If you think that is going to keep you in the custom you want to be kept in when you retire – think again. Not happening.
My advice – opt out. Put your money where you can get it – after all with a pension you can only get 25% of it as a lump sum and if and your partner die – all that money you have put into it over the years goes to HMRC. Stuff that. Consult an IFA – mine has generated 26% over the last 2 years in money I can access anytime I want or need to. That’s a far far better result than any pension – far more secure – because it is YOURS and you can get it any time, and more importantly – you control it.

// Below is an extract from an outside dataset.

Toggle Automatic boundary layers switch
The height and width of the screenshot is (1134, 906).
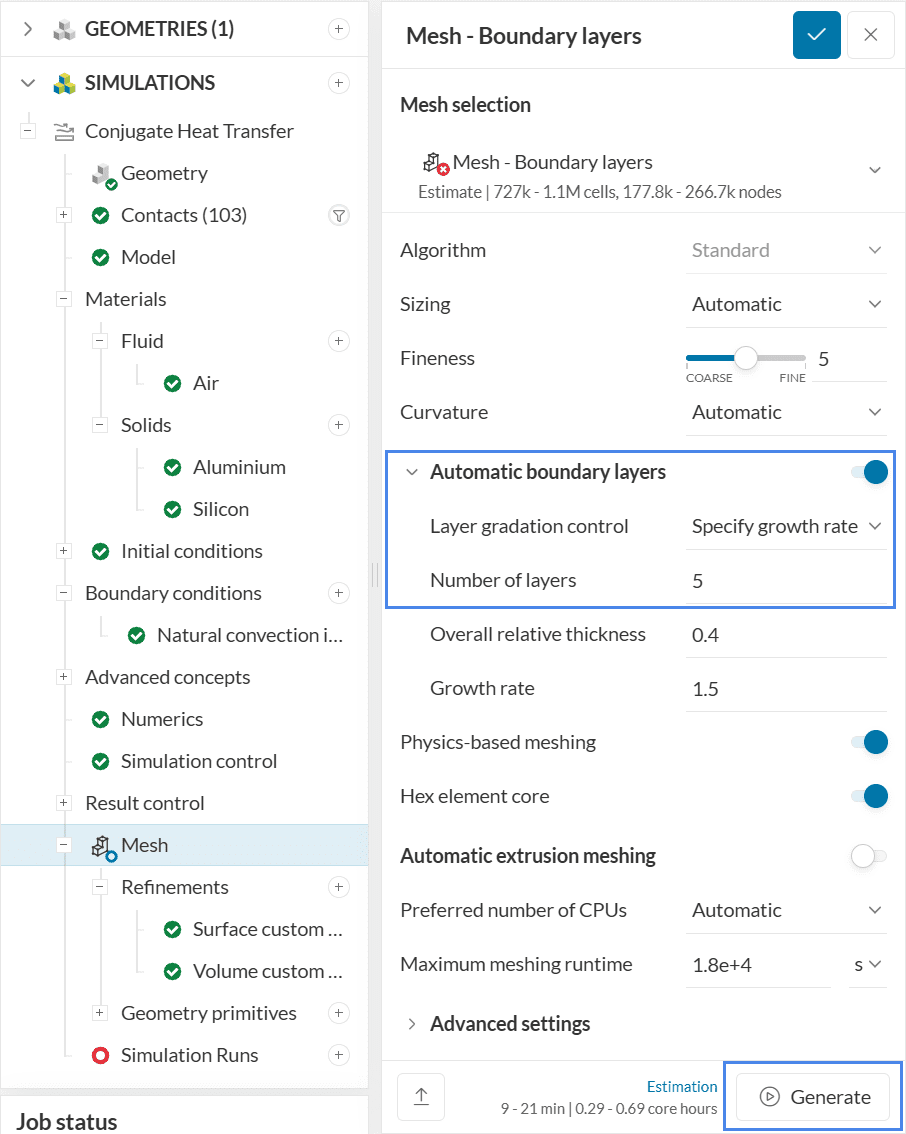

The light bulb went on when I got my pension statement through last month and it cheerily told me that when I retire I will be getting less monthly than I am contributing monthly. Excellent. Not.
I have a final salary pension from another life – and that’s still worth having. But this personal pension that I have been paying into for nearly 20 years – is not worth the paper it’s written on, it’s not worth ¼ of the final salary scheme I paid into for only 10 years, and it’s not worth even the monthly contributions.
Time to cut my losses. How about you?